--- Selected excerpt ---
Personal information
- Born: 9 October 1955 (age 70) Brighton, Sussex, England
- Height: 6 ft 0 in (183 cm)
- Weight: 154 lb (70 kg)

Sport
- Sport: Track
- Events: 800 metres, 1500 metres, mile, 5000 metres

Achievements and titles
- Personal bests: 800 m: 1:44.09 1500 m: 3:30.77 Mile: 3:48.40 3000 m: 7:41.3 2-mile: 8:13.51 5000 m: 13:20.06

Medal record
Men's athletics
Representing Great Britain
Olympic Games
| Gold medal – first place | 1980 Moscow | 800 m |
| Bronze medal – third place | 1980 Moscow | 1500 m |
European Championships
| Gold medal – first place | 1978 Prague | 1500 m |
| Silver medal – second place | 1974 Rome | 800 m |
| Silver medal – second place | 1978 Prague | 800 m |
IAAF World Cup
| Gold medal – first place | 1977 Düsseldorf | 1500 m |
| Gold medal – first place | 1981 Rome | 1500 m |
Representing England
Commonwealth Games
| Gold medal – first place | 1986 Edinburgh | 5000 m |

= Steve Ovett =

British runner (born 1955)

Stephen Michael James Ovett, (/oʊˈvɛt/; born 9 October 1955) is a retired British track athlete. A middle-distance runner, he was the gold medalist in the 800 metres at the 1980 Olympic Games in Moscow. Ovett set five world records for 1500 metres and the mile run, and a world best at two miles. He won 45 consecutive 1500 and mile races from 1977 to 1980.

==Early life==
Born in Brighton, Sussex, and educated at Varndean Grammar School, Ovett was a talented teenage athlete. As a youngster, he showed great promise as a footballer, but gave it up for athletics, because he preferred individual rather than team sports. As a youngster he won the under-15 (Junior boys) English Schools' Athletics Championships title at 400 metres in 1970 and the under-17 (Intermediate boys) 800 metres title in 1972.

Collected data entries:
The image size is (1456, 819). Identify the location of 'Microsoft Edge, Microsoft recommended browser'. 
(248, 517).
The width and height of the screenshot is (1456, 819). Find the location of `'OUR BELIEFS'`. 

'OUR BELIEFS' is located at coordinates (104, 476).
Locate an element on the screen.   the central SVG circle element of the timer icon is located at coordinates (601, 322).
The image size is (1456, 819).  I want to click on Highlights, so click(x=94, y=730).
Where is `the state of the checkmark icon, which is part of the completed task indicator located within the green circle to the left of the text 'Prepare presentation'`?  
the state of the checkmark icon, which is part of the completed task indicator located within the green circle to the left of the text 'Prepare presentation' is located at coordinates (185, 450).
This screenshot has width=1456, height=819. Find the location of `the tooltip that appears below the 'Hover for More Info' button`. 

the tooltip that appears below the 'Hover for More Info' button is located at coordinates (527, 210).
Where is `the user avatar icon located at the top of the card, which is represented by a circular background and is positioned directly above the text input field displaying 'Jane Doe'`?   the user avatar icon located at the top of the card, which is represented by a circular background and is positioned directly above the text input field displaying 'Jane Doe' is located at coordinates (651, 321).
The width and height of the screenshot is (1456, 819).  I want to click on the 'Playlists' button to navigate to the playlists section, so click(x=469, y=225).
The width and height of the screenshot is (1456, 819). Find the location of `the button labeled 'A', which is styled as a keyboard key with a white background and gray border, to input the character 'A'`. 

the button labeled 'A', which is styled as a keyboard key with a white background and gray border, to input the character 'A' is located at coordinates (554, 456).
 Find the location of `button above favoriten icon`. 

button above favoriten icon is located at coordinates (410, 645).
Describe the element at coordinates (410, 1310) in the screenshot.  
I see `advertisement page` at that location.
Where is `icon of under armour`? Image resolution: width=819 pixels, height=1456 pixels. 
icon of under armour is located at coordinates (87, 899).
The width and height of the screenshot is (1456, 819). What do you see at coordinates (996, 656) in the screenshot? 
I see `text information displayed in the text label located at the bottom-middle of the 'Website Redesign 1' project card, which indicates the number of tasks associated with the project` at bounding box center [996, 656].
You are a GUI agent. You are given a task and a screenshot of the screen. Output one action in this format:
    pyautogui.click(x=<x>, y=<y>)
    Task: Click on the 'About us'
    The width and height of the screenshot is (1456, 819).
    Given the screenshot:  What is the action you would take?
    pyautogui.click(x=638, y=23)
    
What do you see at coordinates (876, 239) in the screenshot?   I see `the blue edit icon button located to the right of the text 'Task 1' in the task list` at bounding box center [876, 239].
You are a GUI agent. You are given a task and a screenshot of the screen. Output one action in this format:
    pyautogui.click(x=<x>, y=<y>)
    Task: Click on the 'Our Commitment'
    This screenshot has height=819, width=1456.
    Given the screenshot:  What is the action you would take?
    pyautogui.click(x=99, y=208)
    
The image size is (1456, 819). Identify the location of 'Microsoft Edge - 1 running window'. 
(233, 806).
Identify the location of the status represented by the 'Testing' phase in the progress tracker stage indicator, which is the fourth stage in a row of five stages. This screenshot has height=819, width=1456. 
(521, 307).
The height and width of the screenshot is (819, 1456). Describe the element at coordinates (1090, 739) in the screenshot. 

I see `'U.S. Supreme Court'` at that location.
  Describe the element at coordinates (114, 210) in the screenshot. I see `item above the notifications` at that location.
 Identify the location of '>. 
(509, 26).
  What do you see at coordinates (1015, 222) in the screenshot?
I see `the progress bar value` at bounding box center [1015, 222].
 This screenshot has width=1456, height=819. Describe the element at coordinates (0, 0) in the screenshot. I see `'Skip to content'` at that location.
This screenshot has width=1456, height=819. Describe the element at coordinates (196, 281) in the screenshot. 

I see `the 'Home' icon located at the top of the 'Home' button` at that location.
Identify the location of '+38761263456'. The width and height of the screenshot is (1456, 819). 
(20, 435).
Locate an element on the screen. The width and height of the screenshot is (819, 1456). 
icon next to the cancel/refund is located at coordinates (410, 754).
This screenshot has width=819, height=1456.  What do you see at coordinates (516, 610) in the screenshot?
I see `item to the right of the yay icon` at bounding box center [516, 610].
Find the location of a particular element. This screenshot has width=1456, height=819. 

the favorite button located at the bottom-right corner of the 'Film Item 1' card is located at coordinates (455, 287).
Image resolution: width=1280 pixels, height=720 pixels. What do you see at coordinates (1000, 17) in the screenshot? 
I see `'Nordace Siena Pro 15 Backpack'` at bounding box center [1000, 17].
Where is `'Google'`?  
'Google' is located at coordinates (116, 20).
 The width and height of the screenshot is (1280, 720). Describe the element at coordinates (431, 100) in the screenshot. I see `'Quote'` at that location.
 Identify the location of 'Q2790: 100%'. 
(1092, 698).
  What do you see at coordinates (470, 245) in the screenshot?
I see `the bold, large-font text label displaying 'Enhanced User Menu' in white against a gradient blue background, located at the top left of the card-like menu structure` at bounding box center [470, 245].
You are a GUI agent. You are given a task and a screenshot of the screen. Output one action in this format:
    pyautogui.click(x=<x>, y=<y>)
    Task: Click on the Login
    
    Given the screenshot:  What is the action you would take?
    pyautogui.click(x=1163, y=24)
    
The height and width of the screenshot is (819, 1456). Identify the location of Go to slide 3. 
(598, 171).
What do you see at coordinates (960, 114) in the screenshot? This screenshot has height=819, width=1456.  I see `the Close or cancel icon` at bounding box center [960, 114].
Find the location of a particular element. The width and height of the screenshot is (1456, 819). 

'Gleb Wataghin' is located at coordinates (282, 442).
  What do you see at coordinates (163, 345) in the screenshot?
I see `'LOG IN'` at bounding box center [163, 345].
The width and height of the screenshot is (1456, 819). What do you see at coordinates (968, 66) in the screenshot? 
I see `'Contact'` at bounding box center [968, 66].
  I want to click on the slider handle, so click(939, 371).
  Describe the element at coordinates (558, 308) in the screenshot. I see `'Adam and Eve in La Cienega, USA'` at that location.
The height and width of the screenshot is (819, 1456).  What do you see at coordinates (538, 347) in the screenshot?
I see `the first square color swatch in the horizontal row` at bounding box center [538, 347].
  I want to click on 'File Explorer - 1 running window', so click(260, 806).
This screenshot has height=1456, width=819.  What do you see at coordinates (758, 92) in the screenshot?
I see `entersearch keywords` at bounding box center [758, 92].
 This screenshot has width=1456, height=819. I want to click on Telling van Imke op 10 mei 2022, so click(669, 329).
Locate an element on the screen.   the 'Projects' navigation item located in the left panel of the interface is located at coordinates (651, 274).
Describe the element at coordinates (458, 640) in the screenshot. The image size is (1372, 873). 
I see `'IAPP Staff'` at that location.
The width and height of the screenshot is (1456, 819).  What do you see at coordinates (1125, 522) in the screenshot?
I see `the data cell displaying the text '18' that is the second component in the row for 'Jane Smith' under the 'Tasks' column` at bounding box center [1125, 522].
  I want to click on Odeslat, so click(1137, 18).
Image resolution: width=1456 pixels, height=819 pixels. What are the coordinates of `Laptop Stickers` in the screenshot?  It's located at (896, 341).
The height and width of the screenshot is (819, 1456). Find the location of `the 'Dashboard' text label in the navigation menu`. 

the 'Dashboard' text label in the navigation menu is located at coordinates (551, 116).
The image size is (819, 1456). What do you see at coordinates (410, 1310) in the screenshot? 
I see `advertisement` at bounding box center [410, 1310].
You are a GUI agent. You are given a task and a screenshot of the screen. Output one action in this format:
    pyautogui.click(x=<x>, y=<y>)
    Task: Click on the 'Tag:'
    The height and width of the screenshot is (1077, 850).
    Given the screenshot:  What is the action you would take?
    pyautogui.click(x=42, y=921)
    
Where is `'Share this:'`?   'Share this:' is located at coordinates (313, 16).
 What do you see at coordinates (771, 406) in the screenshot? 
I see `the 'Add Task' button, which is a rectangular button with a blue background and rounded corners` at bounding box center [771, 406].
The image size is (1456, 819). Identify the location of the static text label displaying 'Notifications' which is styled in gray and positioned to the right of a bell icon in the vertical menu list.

--- Your tasks ---
[1] Do these statements agree with the text on Steve Ovett? Answer yes or no for each, quoting the words of the text that decide it.
(a) Ovett won gold in the 800 metres at the 1980 Olympic Games in Moscow.
(b) Ovett gave up football because he preferred team sports.
(c) In 1970 Ovett won the under-17 English Schools' title at 400 metres.
[2] Can you restate word for word the stretch of the text on Steve Ovett from "Stephen Michael James" through "title in 1972."?

--- Answers below ---
[1]
(a) Yes: "he was the gold medalist in the 800 metres at the 1980 Olympic Games in Moscow"
(b) No: "because he preferred individual rather than team sports"
(c) No: "the under-15 (Junior boys) English Schools' Athletics Championships title at 400 metres in 1970"

[2]
Stephen Michael James Ovett, (/oʊˈvɛt/; born 9 October 1955) is a retired British track athlete. A middle-distance runner, he was the gold medalist in the 800 metres at the 1980 Olympic Games in Moscow. Ovett set five world records for 1500 metres and the mile run, and a world best at two miles. He won 45 consecutive 1500 and mile races from 1977 to 1980.

==Early life==
Born in Brighton, Sussex, and educated at Varndean Grammar School, Ovett was a talented teenage athlete. As a youngster, he showed great promise as a footballer, but gave it up for athletics, because he preferred individual rather than team sports. As a youngster he won the under-15 (Junior boys) English Schools' Athletics Championships title at 400 metres in 1970 and the under-17 (Intermediate boys) 800 metres title in 1972.